I was too young to experience the punk phenomenon and Malcolm’s influence on angry young Britain. And when listening to The Sex Pistols ‘post scene’ the tracks were slightly lost on me; the movement being a product of the social circumstances at the time. You had to be there I guess.

But it was when watching the video below that I began to understand more about Malcolm’s significance to music and cultural trends. Firstly the way he explains punk (39:20) is an insight that sheds light on his genius. Punk is a state of mind, the ability for anyone to express themselves creatively no matter what their class, skills or training. This was as much a political movement than a music scene. Secondly what struck me during this post punk period was his early association with Hip Hop, Electro and Afrobeat.
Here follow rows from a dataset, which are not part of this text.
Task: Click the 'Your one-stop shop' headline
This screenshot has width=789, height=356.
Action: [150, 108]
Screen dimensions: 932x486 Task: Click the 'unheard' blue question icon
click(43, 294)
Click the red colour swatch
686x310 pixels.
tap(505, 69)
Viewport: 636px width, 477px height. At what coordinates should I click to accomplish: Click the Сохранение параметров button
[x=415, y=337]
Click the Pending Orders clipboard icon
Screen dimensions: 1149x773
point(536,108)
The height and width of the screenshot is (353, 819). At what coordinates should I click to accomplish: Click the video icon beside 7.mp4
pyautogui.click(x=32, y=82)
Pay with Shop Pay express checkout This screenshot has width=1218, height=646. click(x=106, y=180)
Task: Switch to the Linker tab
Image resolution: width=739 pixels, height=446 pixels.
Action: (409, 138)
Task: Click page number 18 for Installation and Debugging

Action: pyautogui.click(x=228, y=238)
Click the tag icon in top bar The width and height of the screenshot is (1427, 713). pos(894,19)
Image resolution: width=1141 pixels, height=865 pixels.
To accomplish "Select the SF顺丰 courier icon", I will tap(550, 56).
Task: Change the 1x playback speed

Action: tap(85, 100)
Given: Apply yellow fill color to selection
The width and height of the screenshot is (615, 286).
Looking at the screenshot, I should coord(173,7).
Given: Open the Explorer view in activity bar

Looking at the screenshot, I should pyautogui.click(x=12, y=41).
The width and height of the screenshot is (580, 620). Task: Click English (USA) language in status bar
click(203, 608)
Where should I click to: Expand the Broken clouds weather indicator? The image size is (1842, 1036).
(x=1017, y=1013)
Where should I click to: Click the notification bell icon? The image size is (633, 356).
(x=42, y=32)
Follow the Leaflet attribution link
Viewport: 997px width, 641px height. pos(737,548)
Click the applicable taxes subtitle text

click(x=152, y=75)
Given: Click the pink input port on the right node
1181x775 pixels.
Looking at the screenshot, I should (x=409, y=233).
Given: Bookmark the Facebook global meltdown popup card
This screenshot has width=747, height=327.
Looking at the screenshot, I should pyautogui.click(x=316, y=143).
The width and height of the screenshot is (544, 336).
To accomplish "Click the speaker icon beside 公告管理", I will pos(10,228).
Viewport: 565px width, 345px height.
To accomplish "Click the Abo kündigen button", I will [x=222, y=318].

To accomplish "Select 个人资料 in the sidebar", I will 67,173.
Forward to (09:50) for the collection and notably ace playlist (planet rock!). Or just enjoy letting it role and observing the styles and zeitgeist of the day.

So whilst he is remembered for inventing punk rock, I feel his influence in these other musical styles and cultural trends is under appreciated. Introducing African Bambatta and the World Famous Supreme team to Britain. Musical styles far removed from punk rock, but still organically grown and sharing that street attitude. There was much more to Malcolm than ripped jeans, spiked hair, piercings and guitars.
It’s evident that opinion was divided on his character; often dissed in the press. It would seem he had dubious contracts with bands; Bow Wow Wow weren’t allowed to speak to the press and the classic court case whereby Jonny Rotten litigated for Sex Pistol funds is well documented. Who knows, there’s always two sides to a story. Still, I love a clued up character and Malcolm was a biggen. Nuff respect Malc.